Abstract
Background
Anesthesia today has strived to decrease labor pain in a tolerable and controllable fashion. Intrathecal midazolam has been introduced as an adjunct to analgesics. The study was planned to assess the efficacy, safety and duration of analgesia produced by intrathecal midazolam adjunct to sufentanil in decreasing labor pain.
Methods
In a randomized clinical trial 80 parturient included in the study. The two groups were matched for age, cervical dilation, gravid, gestational age, and other demographic characteristics. Combination of sufentanil and midazolam administered intrathecally to experimental group and compared to sufentanil group. Time to reach maximum block, and pain score was measured and recorded.
Results
Groups were matched for age and weight and other demographic characteristic. No significant adverse effect was seen in both groups including decrease in Apgar score. Duration of analgesia was 92.0 ± 12.7 in sufentanil group and 185.2 ± 15.2 minutes in midazolam and sufentanil group which was significantly different (P = 0.002).

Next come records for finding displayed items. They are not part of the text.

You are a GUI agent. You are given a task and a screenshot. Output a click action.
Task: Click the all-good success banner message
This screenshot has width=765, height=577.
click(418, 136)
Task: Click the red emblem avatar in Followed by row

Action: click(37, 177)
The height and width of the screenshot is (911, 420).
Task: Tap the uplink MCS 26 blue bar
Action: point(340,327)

Numeric rating scale score was significantly lower in midazolam group compare to sufentanil group at 120 min (P = 0.01), 150 min (P = 0.0014), and 180 min (P = 0.001).
Current anesthetic protocols aim to decrease labor pain in a tolerable and controllable fashion with few side effects [1]. The drug of choice in neuraxial anesthesia is debatable because both high quality and an appropriate duration of analgesia without major side effects are required [2]. Intrathecal injection of local anesthetics such as bupivacaine or opioids has been attempted [3], but sustainable and assured analgesia during labor has not been established. Therefore, the duration and effects of analgesics must be enhanced by adding adjuncts. Furthermore, loss of lower limb and pelvic muscle power can affect the bearing-down reflex and result in labor muscle relaxation. Moreover, the recommended doses of opioids have shown variable value in labor pain control in all settings [4].

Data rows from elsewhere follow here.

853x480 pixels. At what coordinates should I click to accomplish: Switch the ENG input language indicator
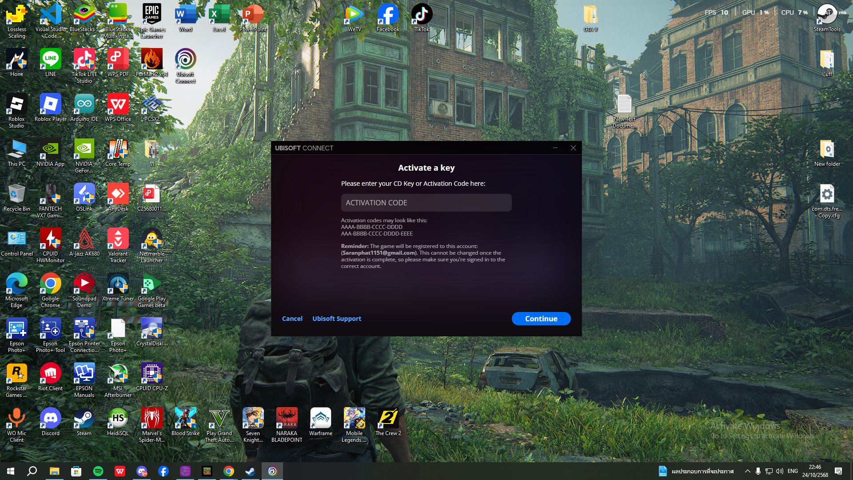coord(793,471)
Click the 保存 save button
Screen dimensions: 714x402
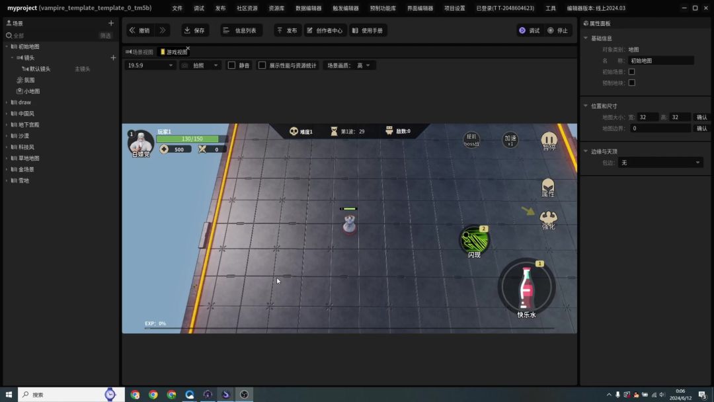pyautogui.click(x=194, y=30)
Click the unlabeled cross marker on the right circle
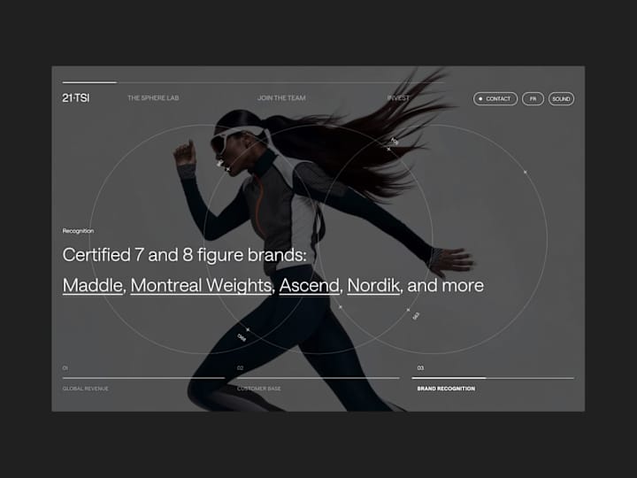637x478 pixels. click(526, 173)
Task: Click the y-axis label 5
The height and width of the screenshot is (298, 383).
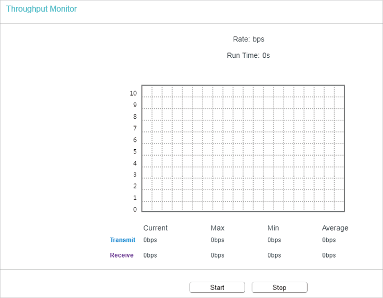Action: coord(135,151)
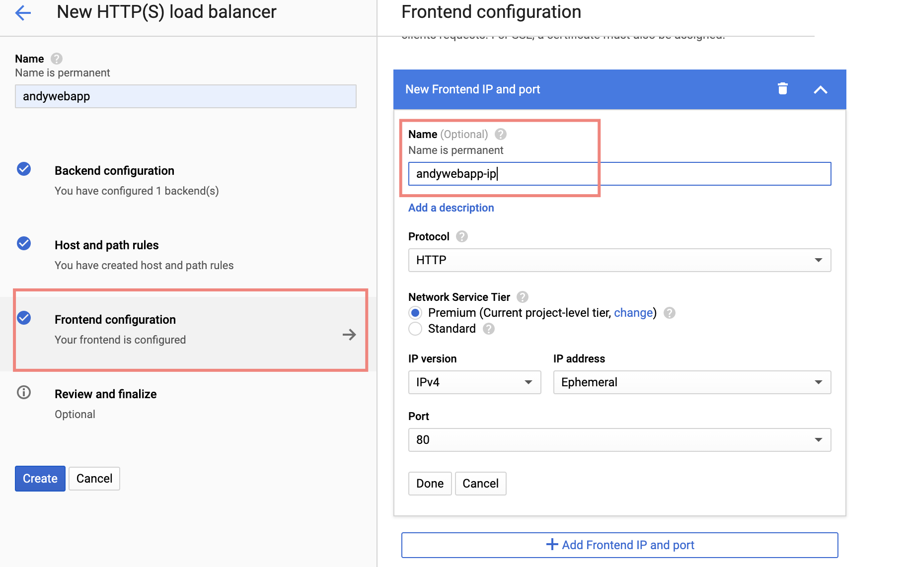Open the Protocol dropdown showing HTTP

pyautogui.click(x=619, y=260)
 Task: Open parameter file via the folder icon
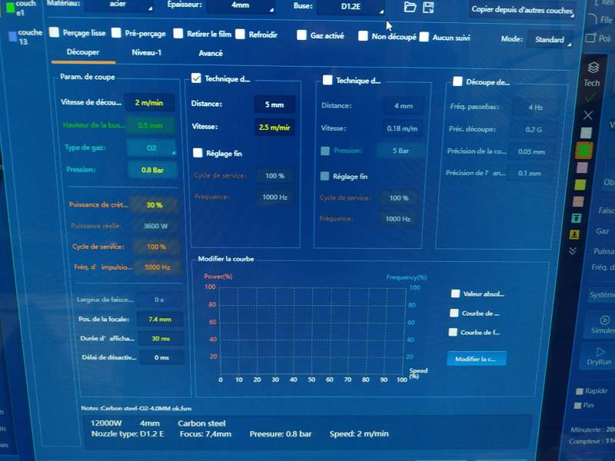(410, 7)
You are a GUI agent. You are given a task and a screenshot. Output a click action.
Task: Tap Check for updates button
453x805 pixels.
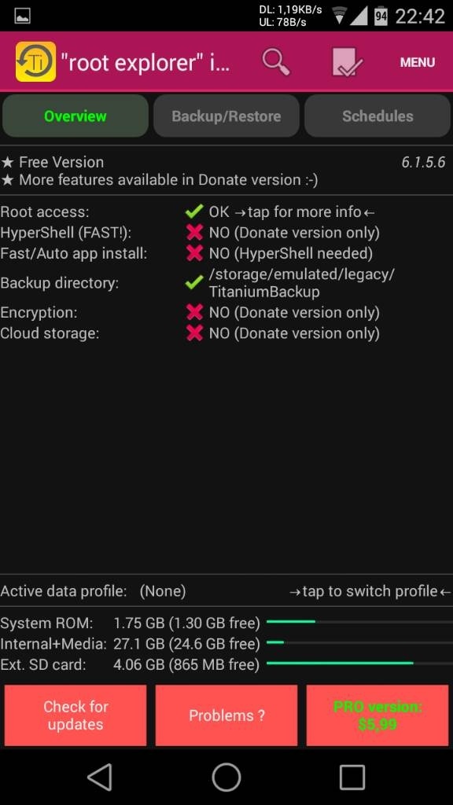76,715
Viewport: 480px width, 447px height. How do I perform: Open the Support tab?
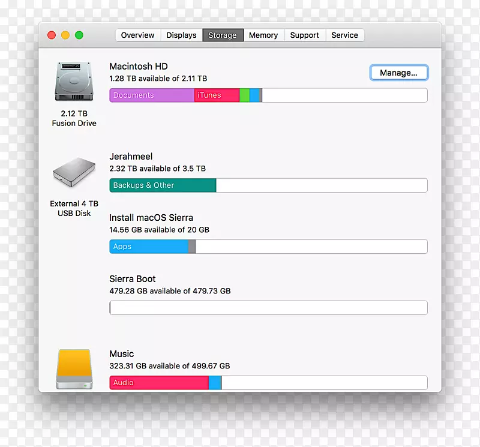(x=304, y=35)
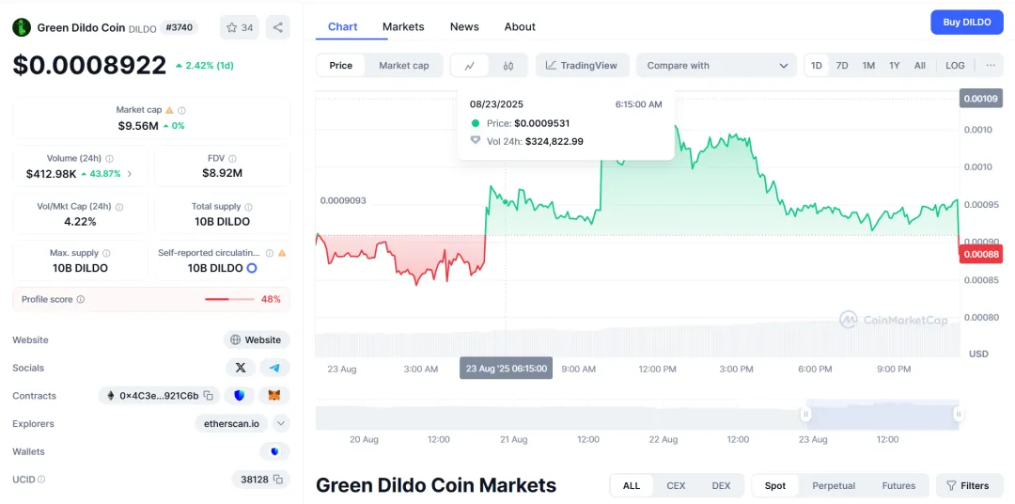Viewport: 1015px width, 504px height.
Task: Click left handle of chart range slider
Action: point(805,414)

Intrathecal midazolam as an adjunct to opioids has been shown to be a promising option for decreasing labor pain [5]. It enhances the duration and quality of intrathecal opioid-mediated analgesia [6] with no major side effects [7,8]. However, clinicians are disinclined to use midazolam because of a fear of a decreasing Apgar score and severe hemodynamic changes with labor pain [9]. In addition, inconsistent data on neurotoxicity have resulted in reservations in using intrathecal midazolam for labor pain [10]. In this study, we aimed to elucidate the effectiveness of intrathecal midazolam in reducing labor pain and identify any side effects in parturients or infants.
The study was reviewed and approved by the University Review Board and Hospital Ethics Committee and was performed in accordance with the ethical standards laid down in an appropriate version of the 2000 Declaration of Helsinki (http://www.wma.net/e/policy/b3.htm). Comprehensive information on the trial was provided in both oral and written forms. All parturients and their accompanying adults gave their informed written consent prior to their inclusion in the study according to the University Hospital Ethics Committee.

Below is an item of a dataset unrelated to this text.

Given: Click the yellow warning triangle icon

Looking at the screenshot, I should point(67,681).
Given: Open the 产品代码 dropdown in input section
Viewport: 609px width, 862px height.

Inclusion criteria included parturients with the American Society of Anesthesiologists (ASA) physical status of I or II, a full-term single fetus (37-42 week) with a vertex presentation, and normal fetal heart rate. Parturients were excluded from the study if they had contraindications to an intrathecal injection, an allergy to any of the study drugs, significant coexisting systemic or antenatal disease such as preeclampsia or diabetes, and any condition endangering the fetus.
Each parturient was randomly assigned either an even number to receive a combination of intrathecal sufentanil plus preservative-free midazolam (Aburaihan Pharmaceutical Co.) (midazolam group) or an odd number to receive sufentanil alone (control group). Parturients were not stratified by gravidity/parity.
Administration of intrathecal midazolam and sufentanil were started at a cervical dilation of 4 to 6 cm based on previous studies [11]. Each parturient was prehydrated with 500 ml of normal saline. Thereafter, the parturient was placed in a sitting position, and intrathecal injection was performed using an 18-G Tuohy epidural needle and 27-G pencil point spinal needle (Portex® CSEcure™ Combined Spinal Epidural Needle) through lumbar space L3-4. The drugs were diluted in distilled sterile water to a total volume of 4 ml in all cases. Five micrograms of sufentanil and 2 mg of midazolam were used in each parturient regardless of height or weight. After intrathecal injection, the spinal needle was withdrawn, leaving the epidural catheter in place. The parturient was then placed into the supine position with left uterine displacement. The fetus was monitored, and fetal heart rate changes were assessed.
The primary outcome was the duration of analgesia in which the pain score was < 4. The secondary outcome was the fetus Apgar score and a drop in the mean arterial blood pressure (MAP) in the parturient. Data were collected by a nurse who was unaware of the study groups or drugs. Pain scores were recorded using a 10 cm numeric rating scale (NRS) (0 = no pain, 10 = worst pain imaginable) immediately before injection and at 30-min intervals after the intrathecal injection until the first request for analgesia. No parturient was sedated during the time used to compare the blocks, analgesia, and pain scores between the groups. The duration of analgesia was defined as the time from the intrathecal injection to the initiation of pain (NRS > 4), at which point the parturient received analgesia (5-15 ml of 0.1% bupivacaine and 1-2 µg/ml of sufentanil) through the epidural catheter.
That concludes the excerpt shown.